The typical gene editing process in restoring vision involves deleting the mutated genes at a particular segment and inserting the corrected genes into specific retina cells. However, this is currently a theoretical treatment option and not a scientifically proven one.

Genetic mutations in the retina cells could produce atypical proteins that can affect vision or cause blindness in some cases. CRISPR gene editing can eliminate mutated genes in the DNA and replace them with nonmutated versions.

Because this gene editing process can be precise and target specific cells, it may benefit people with inherited genes that cause vision loss.

CRISPR gene editing has successfully corrected visual loss in mice with retinitis pigmentosa. Clinical trials on humans are currently investigating its use in correcting a form of inherited blindness called Leber congenital amaurosis (LCA). Researchers have traced genetic abnormalities in LCA to mitochondrial DNA.

CRISPR gene editing has potential benefits in correcting some medical conditions due to inherited mutated genes. It is a very new potential treatment, so experts are currently studying how it may help people with various conditions.

One review study highlighted the potential of CRISPR in correcting visual and hearing loss in individuals with inherited conditions such as:

  • Stargardt disease, which is a genetic condition that causes vision loss
  • Usher syndrome, which is a genetic condition due to abnormalities of the inner ear
  • choroideremia, which is a genetic disorder that causes progressive vision loss

A 2019 study demonstrated the possible effects of CRISPR in treating mice with inherited retinal degeneration. The researchers discovered that the CRISPR/CAS9 gene editing system produced significant photoreceptor preservation on the retina of selected mice with retina degeneration.

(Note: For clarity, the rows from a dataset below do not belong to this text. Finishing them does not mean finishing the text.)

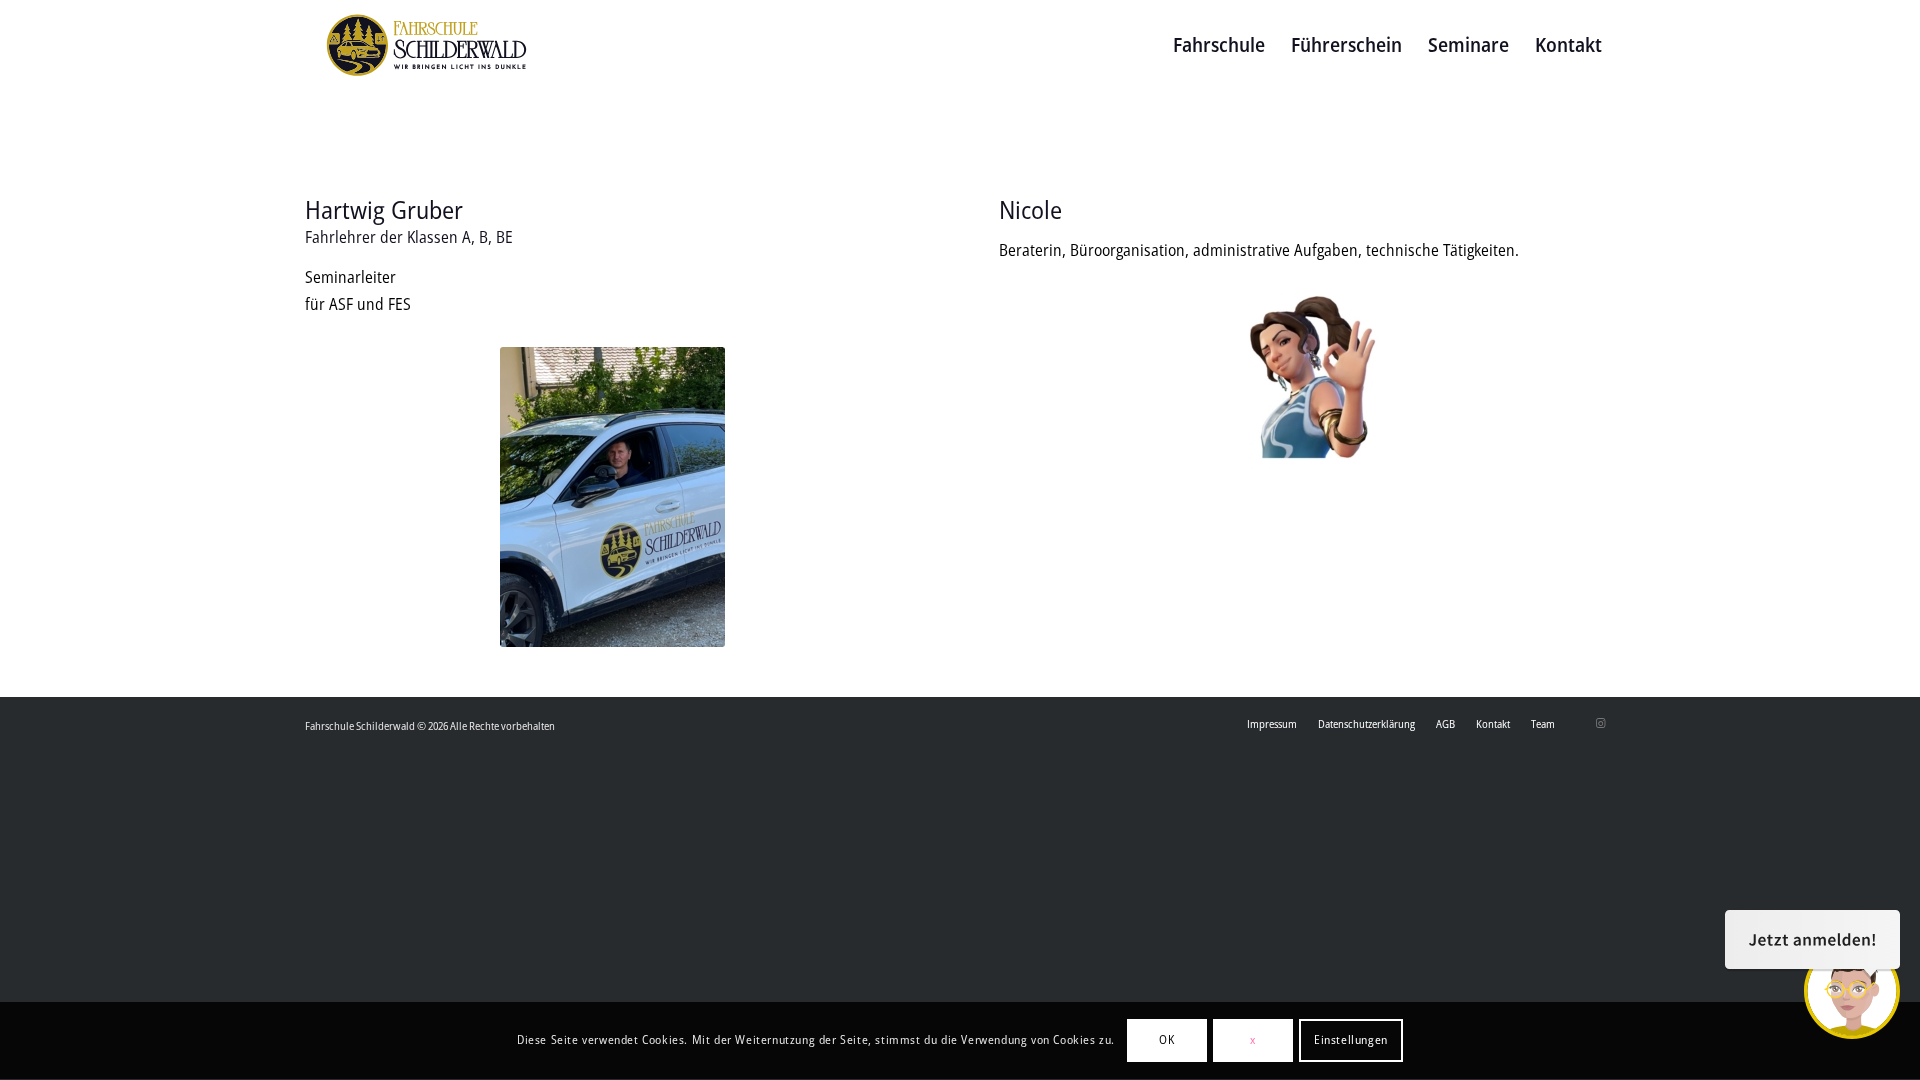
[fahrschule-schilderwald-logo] (426, 45)
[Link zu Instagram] (1600, 723)
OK (1166, 1040)
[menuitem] (1219, 45)
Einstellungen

Despite these possible benefits, the use of CRISPR has inherent risks and potential adverse effects.

CRISPR gene editing process may cause alterations in the DNA that can result in distortions in cellular structure and function.

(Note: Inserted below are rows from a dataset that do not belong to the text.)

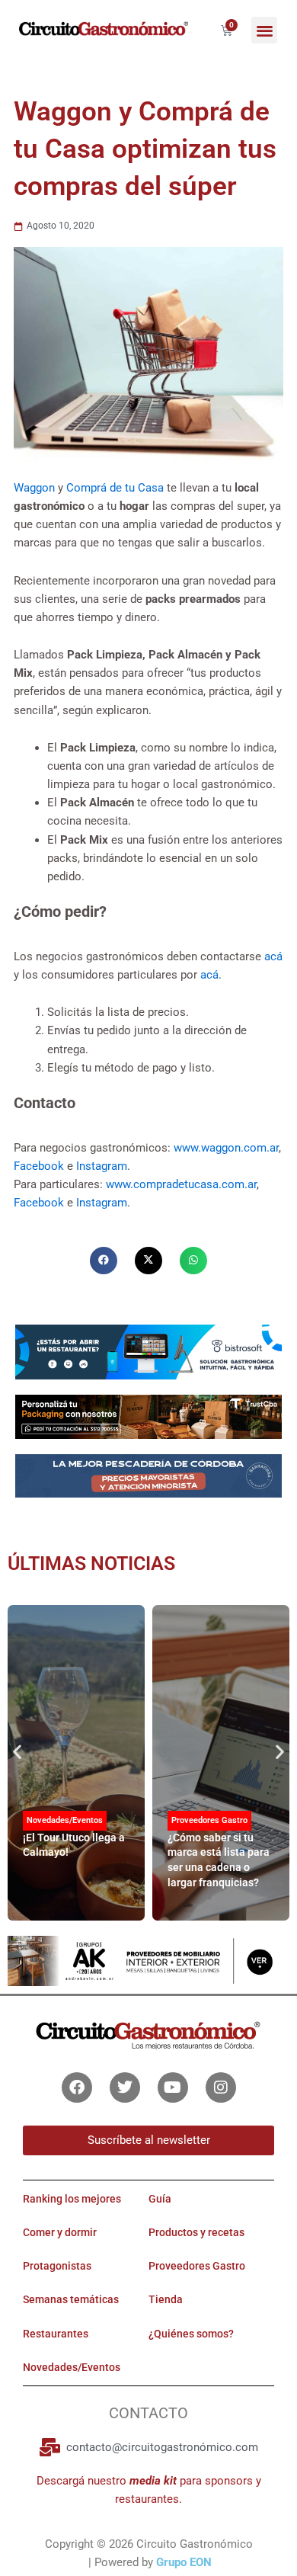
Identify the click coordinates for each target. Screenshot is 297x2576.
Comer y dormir (60, 2232)
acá (273, 956)
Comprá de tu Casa (115, 488)
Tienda (165, 2299)
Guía (159, 2199)
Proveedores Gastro (209, 1820)
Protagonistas (57, 2266)
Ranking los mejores (72, 2199)
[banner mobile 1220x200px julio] (148, 1416)
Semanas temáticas (71, 2299)
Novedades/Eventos (65, 1820)
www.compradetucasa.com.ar (181, 1184)
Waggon (36, 488)
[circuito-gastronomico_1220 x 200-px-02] (148, 1960)
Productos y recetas (196, 2232)
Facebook (40, 1166)
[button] (264, 30)
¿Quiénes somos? (191, 2334)
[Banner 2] (148, 1475)
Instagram (101, 1166)
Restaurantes (55, 2334)
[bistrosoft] (148, 1351)
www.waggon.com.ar (226, 1148)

Here are some of the potential risks and complications of CRISPR gene editing:

  • Gene editing errors: CRISPR may accidentally insert or cut genes in the wrong regions of DNA. These errors could result in cellular abnormalities or increase the risk of diseases.
  • Inactivation of cancer-fighting mechanisms: Medical experts have raised some concerns that the CRISPR process could interfere with the cellular mechanisms that repair DNA damage and protect against cancer.
  • Unethical use: Medical authorities have also expressed concerns that some individuals may exploit the use of CRISPR gene editing. For instance, there could be unethical alterations or the enhancement of personal traits or behavior.

In view of these possible risks of CRISPR gene editing, caution is crucial for safety, ethical, and social reasons.

Individuals with a genetic disease may consider using CRISPR gene editing as a solution because of its potential benefits. However, here are some questions to ask a doctor:

  • Is CRISPR gene editing appropriate for treating the condition?
  • What are the steps and duration of the procedure?
  • What are the potential side effects or complications of gene editing and the chances they might occur?
  • How will gene editing permanently or temporarily affect the cells and DNA?
  • How will gene editing affect the person’s overall future health and reproduction?

CRISPR gene editing is a revolutionary procedure for removing and replacing mutated genes with nonmutated genes.

Several animal research studies have shown this technique to be helpful in resolving some genetic diseases, such as retinitis pigmentosa.

Despite its potential benefits, medical experts have expressed concerns about the safety and unethical use of CRISPR. Therefore, cautious use is critical, and more research evidence is necessary to conclude its safety and efficacy in humans.